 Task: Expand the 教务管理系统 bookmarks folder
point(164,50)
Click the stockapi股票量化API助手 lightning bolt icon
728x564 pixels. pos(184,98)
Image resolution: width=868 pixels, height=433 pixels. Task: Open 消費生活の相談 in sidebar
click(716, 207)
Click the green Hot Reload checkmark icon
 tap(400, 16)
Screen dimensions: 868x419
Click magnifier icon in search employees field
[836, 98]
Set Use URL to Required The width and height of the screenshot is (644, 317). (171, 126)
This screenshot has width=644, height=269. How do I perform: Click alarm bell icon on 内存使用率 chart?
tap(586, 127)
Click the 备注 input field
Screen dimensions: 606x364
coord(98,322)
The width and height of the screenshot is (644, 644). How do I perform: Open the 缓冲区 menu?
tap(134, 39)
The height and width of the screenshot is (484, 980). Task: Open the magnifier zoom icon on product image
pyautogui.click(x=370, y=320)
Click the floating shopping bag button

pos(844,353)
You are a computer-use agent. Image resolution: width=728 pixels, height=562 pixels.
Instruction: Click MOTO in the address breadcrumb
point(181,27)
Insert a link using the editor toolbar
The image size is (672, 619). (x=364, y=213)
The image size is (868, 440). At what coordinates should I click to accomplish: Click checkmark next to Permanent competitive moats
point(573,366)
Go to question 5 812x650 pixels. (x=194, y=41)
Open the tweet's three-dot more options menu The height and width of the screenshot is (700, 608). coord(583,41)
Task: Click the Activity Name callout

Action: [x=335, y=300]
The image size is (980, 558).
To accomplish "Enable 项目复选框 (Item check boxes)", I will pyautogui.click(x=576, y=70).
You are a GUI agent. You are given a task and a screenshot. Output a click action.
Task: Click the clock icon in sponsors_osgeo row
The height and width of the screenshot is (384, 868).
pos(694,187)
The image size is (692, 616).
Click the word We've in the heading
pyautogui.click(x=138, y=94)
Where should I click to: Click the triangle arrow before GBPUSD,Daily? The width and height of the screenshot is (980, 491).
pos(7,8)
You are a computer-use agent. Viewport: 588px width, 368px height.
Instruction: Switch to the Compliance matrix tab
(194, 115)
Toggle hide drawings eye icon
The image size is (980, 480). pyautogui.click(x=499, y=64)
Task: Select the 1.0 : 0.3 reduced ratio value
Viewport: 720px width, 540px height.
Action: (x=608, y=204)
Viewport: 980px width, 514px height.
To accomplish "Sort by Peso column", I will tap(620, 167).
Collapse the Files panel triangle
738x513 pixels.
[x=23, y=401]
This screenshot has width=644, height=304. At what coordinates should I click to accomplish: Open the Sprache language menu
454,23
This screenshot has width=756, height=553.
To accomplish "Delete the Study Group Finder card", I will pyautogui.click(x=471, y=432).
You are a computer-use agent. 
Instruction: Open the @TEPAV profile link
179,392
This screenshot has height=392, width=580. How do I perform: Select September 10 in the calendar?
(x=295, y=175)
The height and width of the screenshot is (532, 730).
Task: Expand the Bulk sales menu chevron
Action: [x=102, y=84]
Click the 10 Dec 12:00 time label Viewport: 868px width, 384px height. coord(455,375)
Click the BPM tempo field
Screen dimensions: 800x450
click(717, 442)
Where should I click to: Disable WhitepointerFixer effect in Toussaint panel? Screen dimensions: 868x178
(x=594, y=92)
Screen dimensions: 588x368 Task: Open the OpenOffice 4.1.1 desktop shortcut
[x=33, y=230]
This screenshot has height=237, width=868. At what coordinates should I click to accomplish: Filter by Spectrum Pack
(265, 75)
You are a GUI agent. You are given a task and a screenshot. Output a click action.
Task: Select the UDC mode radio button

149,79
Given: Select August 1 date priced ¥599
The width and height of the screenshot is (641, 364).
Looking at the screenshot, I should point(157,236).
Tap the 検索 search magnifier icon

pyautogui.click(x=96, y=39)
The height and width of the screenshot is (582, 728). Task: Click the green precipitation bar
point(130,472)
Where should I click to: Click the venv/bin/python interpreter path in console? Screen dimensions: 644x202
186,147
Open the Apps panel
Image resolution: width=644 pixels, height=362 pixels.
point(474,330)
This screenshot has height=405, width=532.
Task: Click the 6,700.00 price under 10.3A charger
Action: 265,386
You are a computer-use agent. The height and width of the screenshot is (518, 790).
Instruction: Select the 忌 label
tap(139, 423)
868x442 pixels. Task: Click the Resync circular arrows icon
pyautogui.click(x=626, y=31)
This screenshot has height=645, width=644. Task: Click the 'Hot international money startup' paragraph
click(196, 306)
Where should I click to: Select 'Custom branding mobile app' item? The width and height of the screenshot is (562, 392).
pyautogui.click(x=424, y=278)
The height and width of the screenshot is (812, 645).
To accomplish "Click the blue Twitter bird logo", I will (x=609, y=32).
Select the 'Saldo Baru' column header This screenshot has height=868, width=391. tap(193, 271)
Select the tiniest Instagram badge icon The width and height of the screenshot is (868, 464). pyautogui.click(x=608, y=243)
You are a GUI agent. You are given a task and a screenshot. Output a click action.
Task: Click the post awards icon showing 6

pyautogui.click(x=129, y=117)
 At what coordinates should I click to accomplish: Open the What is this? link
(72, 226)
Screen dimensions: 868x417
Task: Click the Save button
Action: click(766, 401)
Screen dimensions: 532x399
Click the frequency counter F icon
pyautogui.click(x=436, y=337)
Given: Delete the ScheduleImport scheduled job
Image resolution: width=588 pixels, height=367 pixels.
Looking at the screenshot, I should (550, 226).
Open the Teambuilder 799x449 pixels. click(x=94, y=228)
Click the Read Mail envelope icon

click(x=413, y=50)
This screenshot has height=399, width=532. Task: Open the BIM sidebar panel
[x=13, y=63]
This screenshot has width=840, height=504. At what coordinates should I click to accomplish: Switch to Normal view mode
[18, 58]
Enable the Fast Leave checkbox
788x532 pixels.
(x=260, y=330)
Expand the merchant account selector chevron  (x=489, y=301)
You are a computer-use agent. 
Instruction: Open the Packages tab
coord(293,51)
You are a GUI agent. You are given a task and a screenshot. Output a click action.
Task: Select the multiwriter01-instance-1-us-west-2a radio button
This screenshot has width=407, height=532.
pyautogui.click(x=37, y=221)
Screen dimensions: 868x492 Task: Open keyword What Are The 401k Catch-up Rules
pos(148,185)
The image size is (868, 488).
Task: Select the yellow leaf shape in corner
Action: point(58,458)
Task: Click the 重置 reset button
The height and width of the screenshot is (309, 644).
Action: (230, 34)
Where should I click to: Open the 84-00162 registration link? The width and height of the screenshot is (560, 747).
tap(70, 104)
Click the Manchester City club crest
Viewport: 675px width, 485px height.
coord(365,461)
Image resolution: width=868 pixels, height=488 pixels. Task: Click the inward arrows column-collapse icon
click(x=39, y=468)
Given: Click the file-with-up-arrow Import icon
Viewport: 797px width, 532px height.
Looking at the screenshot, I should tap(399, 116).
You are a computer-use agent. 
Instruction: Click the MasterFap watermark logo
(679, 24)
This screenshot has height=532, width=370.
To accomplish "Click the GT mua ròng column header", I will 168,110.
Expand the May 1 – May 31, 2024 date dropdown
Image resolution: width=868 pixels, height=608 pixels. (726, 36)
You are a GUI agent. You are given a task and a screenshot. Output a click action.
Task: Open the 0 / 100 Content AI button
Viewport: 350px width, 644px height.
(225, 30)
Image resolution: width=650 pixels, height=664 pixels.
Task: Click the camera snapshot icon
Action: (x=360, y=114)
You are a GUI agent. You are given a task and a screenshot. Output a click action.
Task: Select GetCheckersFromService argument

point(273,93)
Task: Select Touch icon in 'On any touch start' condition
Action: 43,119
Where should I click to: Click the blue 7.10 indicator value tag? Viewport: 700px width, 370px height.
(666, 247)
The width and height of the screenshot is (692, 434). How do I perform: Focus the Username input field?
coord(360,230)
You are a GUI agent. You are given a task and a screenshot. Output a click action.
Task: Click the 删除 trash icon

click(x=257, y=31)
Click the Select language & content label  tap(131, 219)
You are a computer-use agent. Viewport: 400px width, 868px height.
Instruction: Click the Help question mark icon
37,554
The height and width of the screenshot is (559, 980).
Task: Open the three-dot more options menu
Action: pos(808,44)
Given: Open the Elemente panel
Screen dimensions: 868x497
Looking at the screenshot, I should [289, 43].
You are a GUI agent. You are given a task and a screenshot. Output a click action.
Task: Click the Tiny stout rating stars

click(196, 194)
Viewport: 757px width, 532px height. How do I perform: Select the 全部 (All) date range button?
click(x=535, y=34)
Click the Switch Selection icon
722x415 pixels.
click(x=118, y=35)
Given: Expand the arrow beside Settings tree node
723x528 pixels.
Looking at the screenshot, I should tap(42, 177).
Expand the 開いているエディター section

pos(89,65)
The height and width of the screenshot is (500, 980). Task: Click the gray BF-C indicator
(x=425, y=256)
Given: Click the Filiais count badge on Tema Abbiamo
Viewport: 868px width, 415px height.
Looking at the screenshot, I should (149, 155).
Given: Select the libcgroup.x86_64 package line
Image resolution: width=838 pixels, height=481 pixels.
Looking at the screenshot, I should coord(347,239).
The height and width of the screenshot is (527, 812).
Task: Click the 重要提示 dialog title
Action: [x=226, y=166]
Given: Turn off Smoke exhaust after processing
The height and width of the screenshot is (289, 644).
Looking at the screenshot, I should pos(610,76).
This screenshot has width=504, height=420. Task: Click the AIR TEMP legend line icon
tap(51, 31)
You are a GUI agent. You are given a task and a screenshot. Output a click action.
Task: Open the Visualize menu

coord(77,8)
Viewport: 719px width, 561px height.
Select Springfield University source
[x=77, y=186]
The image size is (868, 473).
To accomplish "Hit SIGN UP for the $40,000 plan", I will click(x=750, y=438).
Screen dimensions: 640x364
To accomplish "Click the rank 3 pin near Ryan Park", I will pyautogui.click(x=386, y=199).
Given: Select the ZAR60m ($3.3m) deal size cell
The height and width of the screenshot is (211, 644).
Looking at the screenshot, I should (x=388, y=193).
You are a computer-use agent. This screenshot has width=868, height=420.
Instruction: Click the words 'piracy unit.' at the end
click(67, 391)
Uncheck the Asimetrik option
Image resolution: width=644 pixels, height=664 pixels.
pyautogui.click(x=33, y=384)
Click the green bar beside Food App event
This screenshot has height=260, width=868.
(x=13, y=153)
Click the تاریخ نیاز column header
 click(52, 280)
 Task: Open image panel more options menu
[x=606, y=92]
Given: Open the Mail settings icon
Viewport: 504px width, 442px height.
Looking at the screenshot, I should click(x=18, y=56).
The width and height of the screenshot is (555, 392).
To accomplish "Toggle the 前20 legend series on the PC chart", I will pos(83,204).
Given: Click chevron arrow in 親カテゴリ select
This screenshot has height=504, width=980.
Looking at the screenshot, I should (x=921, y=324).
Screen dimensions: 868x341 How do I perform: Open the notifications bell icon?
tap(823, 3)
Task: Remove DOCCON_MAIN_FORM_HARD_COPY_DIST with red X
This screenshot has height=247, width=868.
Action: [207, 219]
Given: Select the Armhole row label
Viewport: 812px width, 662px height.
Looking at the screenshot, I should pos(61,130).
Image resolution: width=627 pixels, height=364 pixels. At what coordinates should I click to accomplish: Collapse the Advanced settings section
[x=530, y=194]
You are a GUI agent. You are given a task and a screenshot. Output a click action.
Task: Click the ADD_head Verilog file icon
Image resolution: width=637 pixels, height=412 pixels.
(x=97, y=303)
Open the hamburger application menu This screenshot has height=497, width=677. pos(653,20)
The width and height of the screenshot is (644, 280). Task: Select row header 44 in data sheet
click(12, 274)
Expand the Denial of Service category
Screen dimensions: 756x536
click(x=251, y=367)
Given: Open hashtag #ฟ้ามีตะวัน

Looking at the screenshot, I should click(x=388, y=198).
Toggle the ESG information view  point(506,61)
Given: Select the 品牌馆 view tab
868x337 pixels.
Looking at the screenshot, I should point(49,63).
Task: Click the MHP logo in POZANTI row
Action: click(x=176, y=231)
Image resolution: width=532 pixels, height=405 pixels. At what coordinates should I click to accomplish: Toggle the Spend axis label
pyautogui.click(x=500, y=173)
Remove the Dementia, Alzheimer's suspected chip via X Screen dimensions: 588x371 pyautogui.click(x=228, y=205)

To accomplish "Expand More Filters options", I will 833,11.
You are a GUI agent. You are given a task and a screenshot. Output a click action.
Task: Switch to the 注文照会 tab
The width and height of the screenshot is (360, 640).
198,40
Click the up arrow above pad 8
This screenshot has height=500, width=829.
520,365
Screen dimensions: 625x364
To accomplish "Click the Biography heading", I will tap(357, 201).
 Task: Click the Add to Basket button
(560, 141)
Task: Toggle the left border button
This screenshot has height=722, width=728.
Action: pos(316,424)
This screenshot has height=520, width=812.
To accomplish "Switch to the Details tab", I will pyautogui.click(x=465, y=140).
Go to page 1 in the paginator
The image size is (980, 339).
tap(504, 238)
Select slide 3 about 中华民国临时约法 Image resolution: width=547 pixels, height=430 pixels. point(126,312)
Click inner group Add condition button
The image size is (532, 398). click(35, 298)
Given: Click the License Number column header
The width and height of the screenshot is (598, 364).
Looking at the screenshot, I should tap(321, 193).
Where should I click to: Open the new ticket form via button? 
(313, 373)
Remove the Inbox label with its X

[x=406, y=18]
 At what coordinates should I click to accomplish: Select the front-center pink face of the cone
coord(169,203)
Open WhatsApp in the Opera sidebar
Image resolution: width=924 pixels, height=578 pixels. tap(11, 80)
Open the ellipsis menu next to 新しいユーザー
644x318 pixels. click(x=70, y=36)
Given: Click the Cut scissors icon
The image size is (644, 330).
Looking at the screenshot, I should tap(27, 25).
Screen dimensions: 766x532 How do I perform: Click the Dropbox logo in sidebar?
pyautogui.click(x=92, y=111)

──────

Problem. From the data above, copy each line that has the string "computer".

Answer area.
You are a computer-use agent. Image resolution: width=728 pixels, height=562 pixels.
You are a computer-use agent. Viewport: 588px width, 368px height.
You are a computer-use agent. 
You are a computer-use agent. The height and width of the screenshot is (518, 790).
You are a computer-use agent. 
You are a computer-use agent. 
You are a computer-use agent. Viewport: 400px width, 868px height.
You are a computer-use agent. This screenshot has width=868, height=420.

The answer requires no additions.